"Sin lugar para los débiles", por Renato Cisneros. (Ilustración: Nadia Santos)
"Sin lugar para los débiles", por Renato Cisneros. (Ilustración: Nadia Santos)
Renato Cisneros

Cuando el miércoles 25 de junio de 1930 el vapor Orcoma zarpó de Lima llevando a la selección peruana de fútbol rumbo a Uruguay, a su primer Mundial, el Perú era un desastre. La crisis económica desatada el año anterior en Estados Unidos había repercutido aquí provocando la alarmante caída del precio de las exportaciones y el cese de los préstamos e inversiones del extranjero. El caos, además, era político. El presidente Leguía estaba a punto de ser defenestrado por Sánchez Cerro, cuyo golpe de Estado marcaría el inicio del catalogado ‘tercer militarismo’. Para colmo, la suerte en esa Copa no pudo ser peor. Cero puntos y un solo gol (del que, por cierto, no hay registro gráfico). No solo eso: el partido del debut, frente a Rumania, es el encuentro mundialista con menos público asistente (300 personas nada más, según la FIFA). Encima, impusimos otro récord olvidable: el primer expulsado de los Mundiales fue nuestro: el zaguero peruano Mario de las Casas, quien tuvo que irse del campo tras fracturarle una tibia al rumano Steiner. Nota: se retiró sin ver la roja, pues todavía no se habían inventado las tarjetas.

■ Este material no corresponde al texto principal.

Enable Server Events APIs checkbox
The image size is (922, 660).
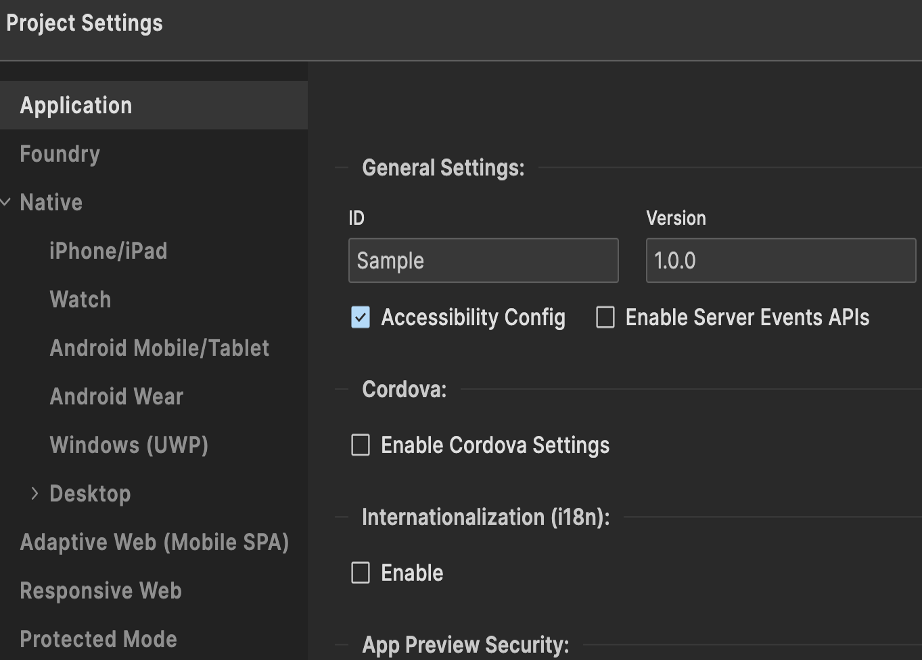click(x=605, y=318)
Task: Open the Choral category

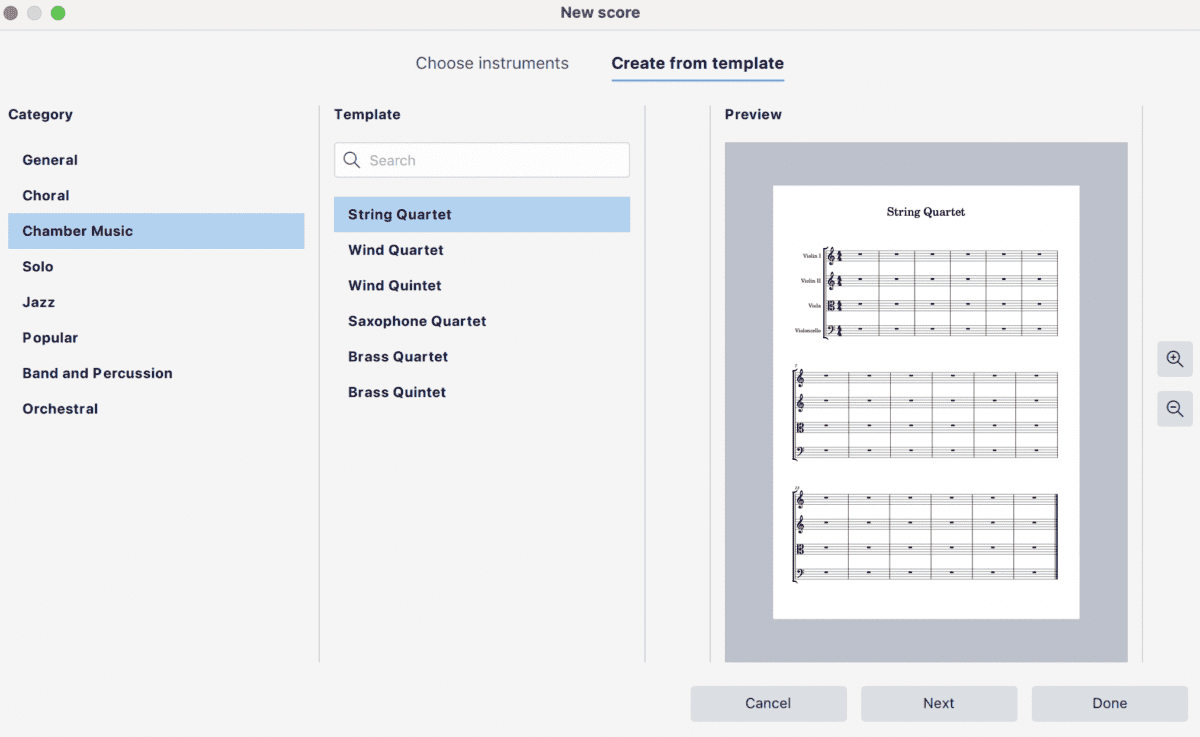Action: [45, 195]
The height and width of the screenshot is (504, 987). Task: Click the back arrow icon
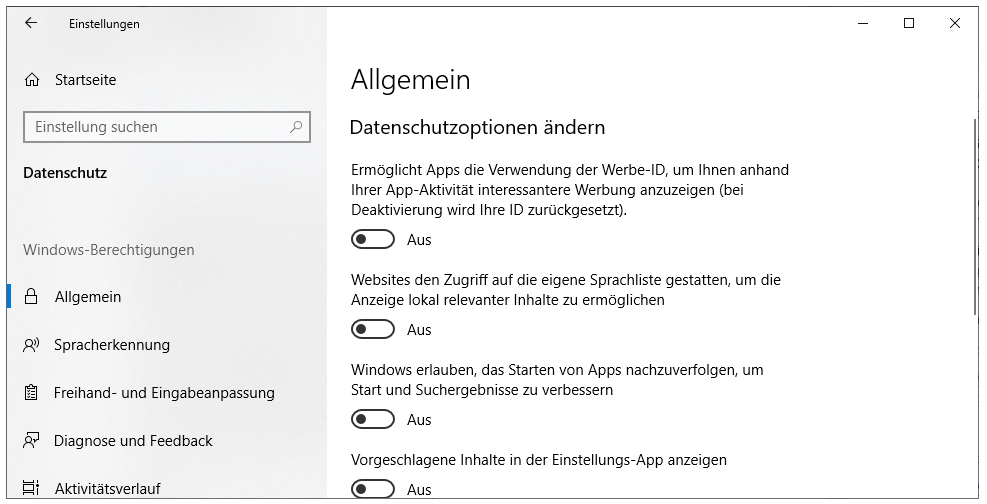click(x=31, y=23)
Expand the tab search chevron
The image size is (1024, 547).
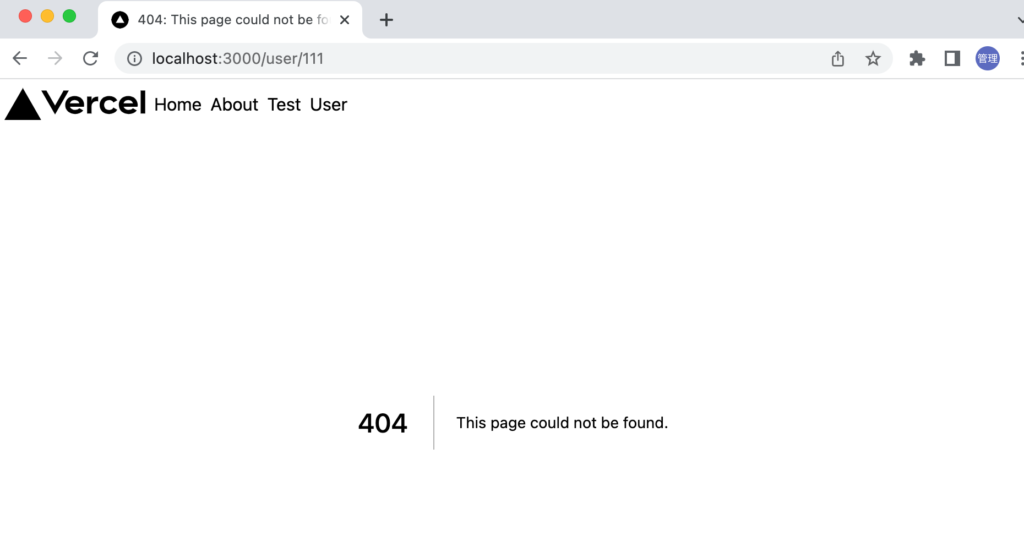pos(1018,20)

En 1970, cuando clasificamos a México después de 40 años sin participar, estábamos igual, llenos de líos. A las secuelas políticas del golpe que dos años antes dio Velasco Alvarado, y a las de la implementación de su reforma agraria, se sumó el desastre del terremoto en Áncash. Pero el fútbol ahí sí respondió. Es difícil encontrar, en la cronología del fútbol peruano, un triunfo de la selección similar al conseguido ante Bulgaria apenas dos días después del sismo, remontando el marcador y jugando el que debe ser el mejor segundo tiempo de su historia. Las generaciones siguientes no hemos vivido, creo, una victoria así de reparadora, que impusiera una alegría episódica en medio de un dolor tan profundo. Fue, además, nuestra mejor participación en una Copa; incluso protagonizamos, junto a Brasil, uno de los partidos más recordados (o al menos eso nos dijeron los mayores y les creímos).

Para 1978, la coyuntura política también se presentaba accidentada. Cuando Perú debutó ante Escocia, la dictadura de Morales Bermúdez aún no había convocado a la Asamblea Constituyente y faltaba un buen rato para que concluyera el eufemístico Gobierno Revolucionario de las Fuerzas Armadas. El país vivía con una inflación creciente y padeciendo los efectos de la inestabilidad del mercado internacional. Y si la selección peruana, en la primera rueda del Mundial de Argentina, logró que el país se olvidara de sus penurias, en la segunda provocó el efecto exactamente inverso. El 0-6 contra Argentina debe de ser el partido más politizado y es sin duda el más humillante que ha jugado nunca una selección peruana en la Copa. En una semana la hinchada pasó de la ilusión a la sospecha, de la sospecha a la intriga, de la intriga a la pena. 

En 1982 por fin llegamos al Mundial en olor de democracia. Nos habíamos mal acostumbrado a disputar el torneo con un militar en Palacio. Pero por muy democrático que fuese, Fernando Belaunde no podía disimular nuestras crisis. La inflación, la austeridad y la amenaza terrorista se combatían cantando las canciones de Michael Jackson, aunque sin saber inglés. Fuera de empatarle a Italia, la selección de Tim no hizo nada en España 82, pero al menos ese gol de carambola a Dino Zoff alcanzó para pensar, por un momento, aunque no fuera cierto, que estábamos entre los grandes. Después Polonia se ocuparía de corregir, en cinco oportunidades, esa equívoca percepción.

El Perú que seguirá por televisión los partidos de Rusia 2018 será referido por los cronistas del futuro como un país políticamente atomizado, sobrepoblado de corruptos, donde la ciudadanía vivía en estado permanente de inseguridad, escepticismo y desengaño. El bicentenario de la independencia, dirán, estaba a la vuelta de la esquina, pero los peruanos no sabíamos cómo tratarnos entre nosotros. Éramos eso el 2018: un país desmoralizado que no confiaba en nadie. Salvo en el equipo de Gareca. Ojalá que esos mismos cronistas nos cuenten que los jugadores, esos peruanos valientes, al menos ellos, no nos traicionaron. 

Esta columna fue publicada el 02 de diciembre del 2017 en la revista Somos.